Next week, one of the most powerful private legal groups you’ve never heard of will hold its annual meeting in Washington, D.C. For nearly 100 years, the 3,000- member American Law Institute has exercised enormous influence through what it calls “Restatements” of the common law. Many judges, lawyers, and scholars rely on it for an objective, readable description of what the law is.
As I noted at NRO in 2016:
The ALI’s Restatements are an effort to clarify and codify the common law. In many areas, actual statutes do not govern us, but “case law,” or judicial precedent, does. The ALI tells courts what the case law is, and courts routinely rely on the ALI Restatements as authority for what the law is. The ALI’s work serves as something between Cliff’s Notes and an authoritative encyclopedia of law for many judges.
The Supreme Court cites the ALI every few weeks, on average, in its decisions.
But there must be a clear line between describing what the law is and seeking to establish new law and policy. More and more lawyers think that the ALI has departed from its core mission and is becoming an engine driving novel legal rules. At its annual convention two years ago, ALI leaders proposed adopting a model penal code that would make “affirmative consent,” regarding sexual relations, its official policy. The move was stymied when influential members noted that such a definition would shift the burden of proof on to the accused, something not currently part of our judicial system. As Ashe Schow wrote in the Washington Examiner in 2016:
The accused would have to prove they had received “communicated willingness.” This would mean that any time someone engages in sexual activity, they not only have to make sure they obtain this specific form of consent, but also proof of this consent.
Undaunted, the ALI has spread its legal wings to copyright law, consumer contracts, intentional torts, and insurance. At next week’s ALI annual meeting, a battle royal is expected over a draft Restatement on the law of liability insurance. A group of ALI members say the draft seeks to reshape the law in such a way that will further clog court dockets and raise costs for business and consumers.
Last month, a group of six governors — from Texas, Maine, South Carolina, Nebraska, Utah, and Iowa — sent the ALI a letter warning that the proposed draft is a usurpation of the law-making authority of their state legislatures. The Restatement could also retard economic development, they note, by “creating uncertainty and instability in the liability insurance market.” The governors urged urge ALI members to revise or rescind the draft Restatement.

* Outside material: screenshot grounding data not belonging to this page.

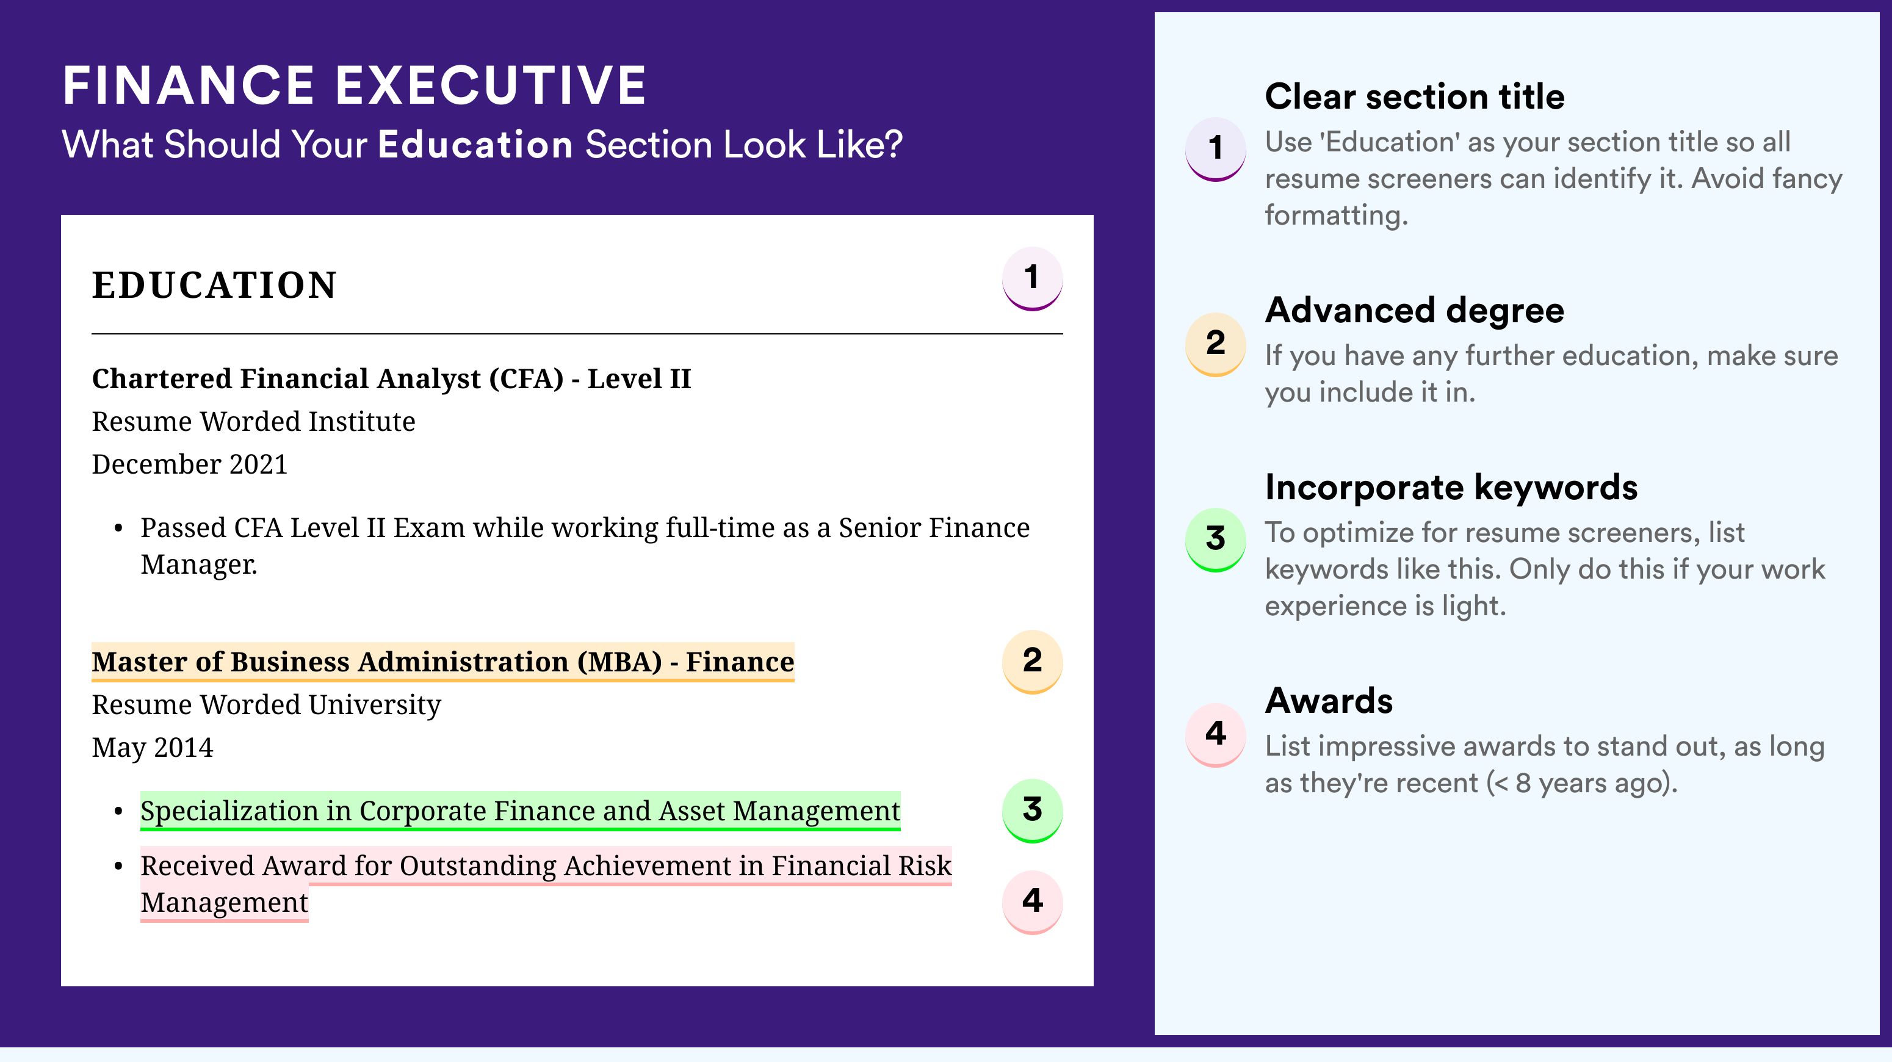Click the pink number 4 badge beside award bullet
This screenshot has height=1062, width=1892.
pyautogui.click(x=1032, y=901)
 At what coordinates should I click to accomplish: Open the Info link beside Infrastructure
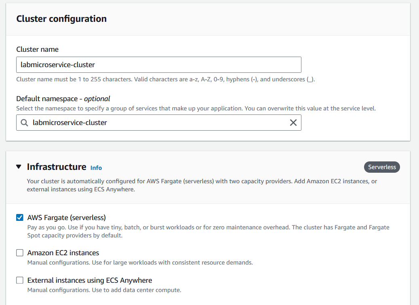[x=96, y=168]
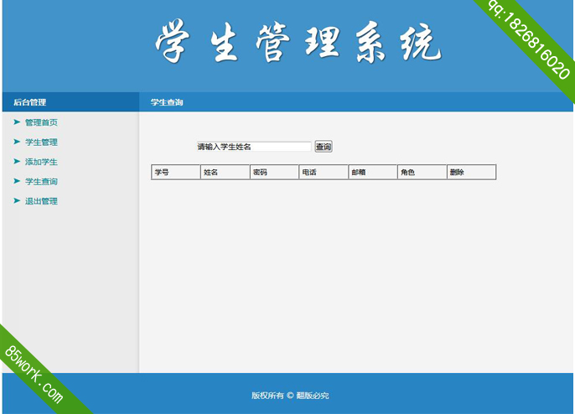This screenshot has width=575, height=414.
Task: Open the 管理首页 sidebar link
Action: [x=41, y=122]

Leading lawyers agree that the ALI’s draft should return to the drawing board. Victor Schwartz, the chair of the public-policy group for the Washington firm of Shook, Hardy, and Bacon, participated in a recent conference call held by the National Council of Insurance Legislators. On the call, Schwarz noted that the draft uses “weasel words” that will become “litigation fuel.” It will make an insurer liable whenever its defense counsel lacks “adequate” malpractice insurance. “Who in the heck knows it is, or if it isn’t [adequate]?” he asked. No court has ever adopted such a liability theory.
A letter from a group of corporate attorneys notes that the draft “recommends that an insurer that loses a dispute with a policyholder would have to pay that policyholder’s legal fees, but if the insurer prevailed, it would have to pay its own attorney fees.” This is in complete variance with the “American rule” that each party in a legal dispute normally pays its own attorney fees.
Such under-the-radar shifts in reinterpreting the law have bothered legal scholars for several years. “The ALI has more and more become politically correct,” Ronald Rotunda, a law professor at Chapman University and a member of the ALI since 1977, told me before he died earlier this year. “It’s now driving an agenda rather than providing clarity and objective standards to the law.”
Justice Antonin Scalia also issued his own warning about the ALI in 2015, the year before his death. In Kansas v. Nebraska, he wrote:
Modern Restatements . . . are of questionable value, and must be used with caution. . . . Over time, the Restatements’ authors have abandoned the mission of describing the law, and have chosen instead to set forth their aspirations for what the law ought to be.
Scalia argued that such novel views of the law should have “no more weight regarding what the law ought to be than the recommendations of any respected lawyer or scholar.” No longer can one assume that “a Restatement provision describes rather than revises current law.”
You’d think the general ALI membership would realize that the last thing it needs is more public skepticism about the group’s small subgroup of legal experts who draft ALI Restatements. Right now, the growing perception is that the ALI’s legal experts are increasingly ideological trial lawyers and anti-business law professors who are on a crusade and taking the rest of the ALI membership along for the ride.